Academician Hélène Carrère d’Encausse is dead

by time news

2023-08-05 19:24:52
Academician Hélène Carrère d’Encausse, February 21, 2022. JOEL SAGET / AFP

Historian of Tsarist and Soviet Russia, third woman member of the French Academy, where she was the first elected to the post of perpetual secretary in 1999, Hélène Carrère d’Encausse died at the age of 94, her family announced. Saturday August 5th.

When little Hélène was born in Paris on July 6, 1929, the family fortune, the ease and the prosperity that the Zurabishvili family had known a few decades earlier were only memories, at best a horizon of reconquest still hazy in the future. hour of poverty, the lot of those emigrants who fled the Bolshevik revolution.
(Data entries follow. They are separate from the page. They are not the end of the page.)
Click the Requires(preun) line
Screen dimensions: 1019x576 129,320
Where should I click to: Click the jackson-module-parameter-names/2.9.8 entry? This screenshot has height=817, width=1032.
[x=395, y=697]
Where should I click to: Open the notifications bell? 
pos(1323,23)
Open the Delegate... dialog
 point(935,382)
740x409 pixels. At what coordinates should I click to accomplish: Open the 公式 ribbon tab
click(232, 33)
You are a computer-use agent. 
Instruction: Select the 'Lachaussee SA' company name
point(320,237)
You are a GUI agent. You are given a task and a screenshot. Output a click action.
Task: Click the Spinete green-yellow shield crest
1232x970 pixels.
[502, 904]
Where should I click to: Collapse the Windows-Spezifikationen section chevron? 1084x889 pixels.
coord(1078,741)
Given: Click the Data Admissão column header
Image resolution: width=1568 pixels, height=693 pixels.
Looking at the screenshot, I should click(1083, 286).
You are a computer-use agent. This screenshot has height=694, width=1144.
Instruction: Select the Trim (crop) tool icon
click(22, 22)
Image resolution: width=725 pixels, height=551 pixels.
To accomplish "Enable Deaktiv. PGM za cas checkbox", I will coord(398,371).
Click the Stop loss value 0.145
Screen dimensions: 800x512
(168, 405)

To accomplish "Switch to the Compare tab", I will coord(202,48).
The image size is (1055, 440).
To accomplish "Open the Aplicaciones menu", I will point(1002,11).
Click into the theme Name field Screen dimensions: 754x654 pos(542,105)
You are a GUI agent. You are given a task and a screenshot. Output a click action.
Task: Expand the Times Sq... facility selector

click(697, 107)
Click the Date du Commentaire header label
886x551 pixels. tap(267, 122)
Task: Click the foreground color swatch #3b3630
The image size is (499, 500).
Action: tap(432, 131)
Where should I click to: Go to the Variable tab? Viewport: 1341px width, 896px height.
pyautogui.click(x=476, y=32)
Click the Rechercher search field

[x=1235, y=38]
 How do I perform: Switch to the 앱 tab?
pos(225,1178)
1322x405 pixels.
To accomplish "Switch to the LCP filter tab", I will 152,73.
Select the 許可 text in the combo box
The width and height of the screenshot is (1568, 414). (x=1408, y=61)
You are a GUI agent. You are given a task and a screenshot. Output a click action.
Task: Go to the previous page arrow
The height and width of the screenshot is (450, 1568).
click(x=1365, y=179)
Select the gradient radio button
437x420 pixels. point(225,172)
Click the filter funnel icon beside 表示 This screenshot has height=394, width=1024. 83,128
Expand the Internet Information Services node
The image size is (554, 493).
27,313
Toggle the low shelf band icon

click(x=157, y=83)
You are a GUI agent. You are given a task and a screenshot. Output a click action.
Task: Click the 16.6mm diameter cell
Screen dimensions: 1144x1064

Rich in great servants of the Romanov Empire, as well as spirited protesters and eminent scholars, the family, who came from Georgia via Istanbul, settled in France after the invasion of the very recent Democratic Republic of Georgia by the Soviet army at the end of the winter of 1921, less than three years after its birth on the ruins of the tsarist empire. It grew with the birth, in 1936, of Nicolas, who studied with Nadia Boulanger and distinguished himself in composition both for classical formations and for the cinema, notably Otar Iosseliani.

Read also: Hélène Carrère d’Encausse: “I tried to decipher a future where Europe would be recomposed in freedom”

Very early on, little Hélène learned to read, first French then Russian, becoming very familiar with these parallel literatures very early on. The father, Georges, a philosopher with a degree in political economy who became a taxi driver before trying his hand at import-export, took the family to Bordeaux, where his mastery of five languages ​​proved to be a valuable skill. But, working as an interpreter for the Germans during the Occupation, he was kidnapped at the Liberation and disappeared in October 1944, probably liquidated, as suggested by his grandson, the writer Emmanuel Carrère in his book A Russian novel (POL, 2007), evoking “a trivial tragedy”.

Stateless

Returning with her mother to Paris, the teenager is accommodated in the premises of the Orthodox cathedral church on rue Daru. Maurice Bardèche, brother-in-law of Robert Brasillach, met her in February 1950 and became attached to the one who seemed to him to share his “anger and [sa] revolt ». In his Souvenirs (1993), the controversial writer even ignites: “She had the soul of a young heroine, but at the same time she was realistic, determined, lucid. » Despite this portrayal Radical, Hélène Zourabichvili followed a solid education at the Lycée Molière, then at the Institute of Political Studies in Paris.

At her majority, the young woman, born stateless, obtains French nationality. A crucial moment in her eyes, she who then wants to take an oath on the flag and is alarmed that the simple fact of not opposing naturalization before the day of her 21st birthday has already made her a Frenchwoman. She will remember this when she is called in June 1987 to sit among the “wise men” of the commission for the reform of the nationality code.